Six major Hollywood studios have formed a joint venture to protect their movies from the threat of electronic piracy.
Piracy costs movie studios as much as $3.5bn (£1.9bn) a year
Motion Picture Laboratories will research and create new technologies to stop the unauthorised distribution of films, particularly via the internet.
The company, also named Movielabs, will have offices in Los Angeles and a $30m (£16.6m) budget in its first two years.
The studios pooling their resources are Walt Disney, Sony, Paramount, Warner Bros, Universal and 20th Century Fox.
Dan Glickman, president of the Motion Picture Association of America (MPAA), called the venture "a smart investment".

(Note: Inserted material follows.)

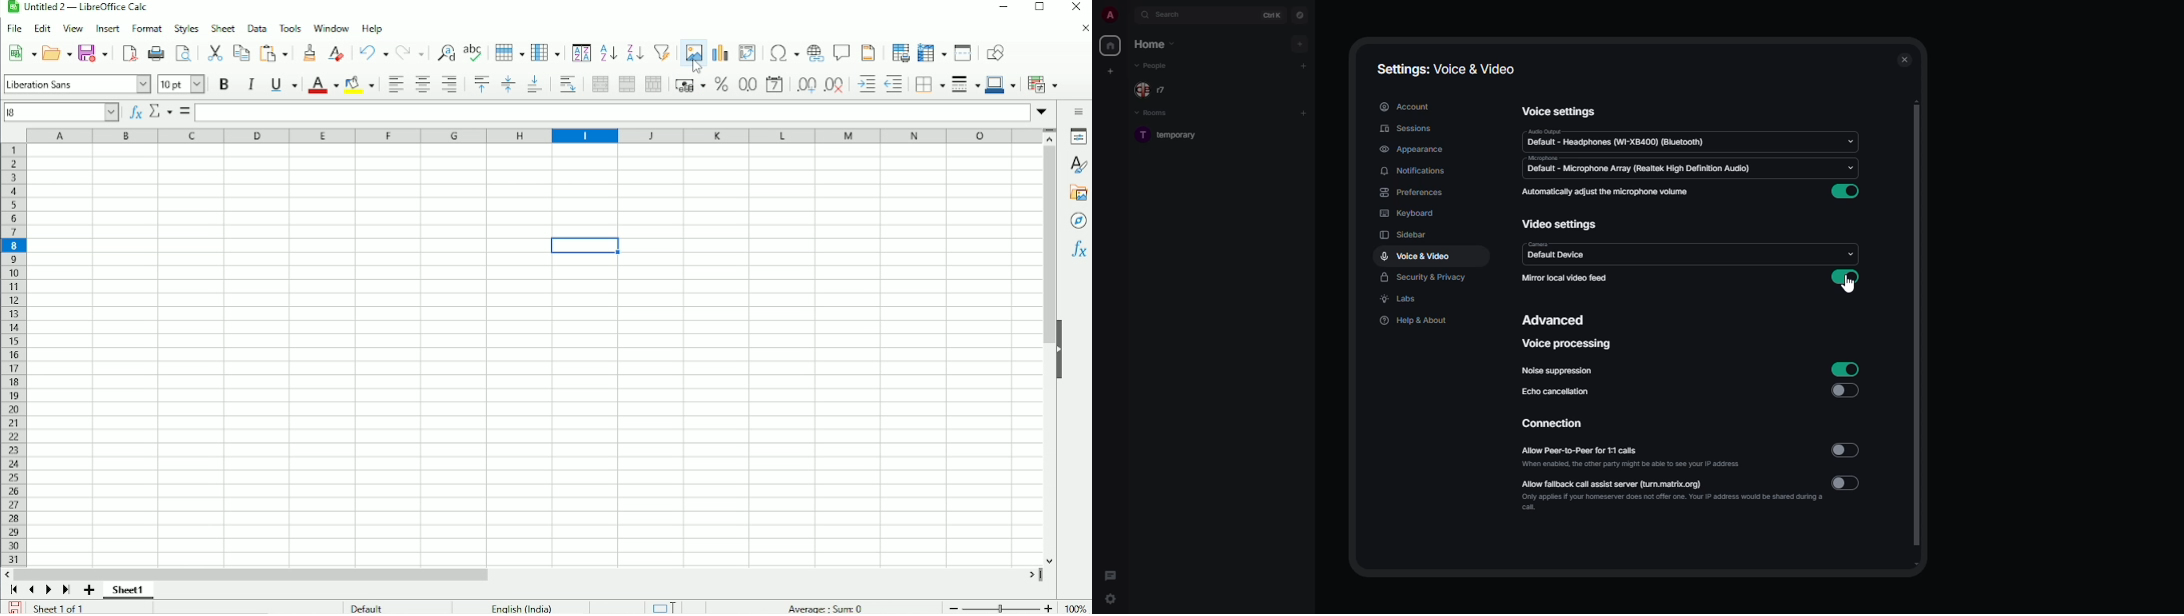  I want to click on Properties, so click(1078, 139).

He said the non-profit company would "help the entertainment industry adopt new means of fighting piracy and protecting copyrights".
Camcorder jam plan
"There are thousands of new concepts floating around the hi-tech community about how to develop tools to fight piracy," said Glickman.

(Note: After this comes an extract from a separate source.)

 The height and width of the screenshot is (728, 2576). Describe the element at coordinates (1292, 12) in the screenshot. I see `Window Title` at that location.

"Researching and developing these technologies now will help save the major studios and other motion picture producers and distributors money in the future."
Planned projects include devising ways to jam camcorders being used to record movies in cinemas illegally, and developing methods of detecting illegal content sharing on peer-to-peer networks.
The movie studios estimate they lose as much as $3.5bn (£1.9bn) a year due to the illegal copying of films.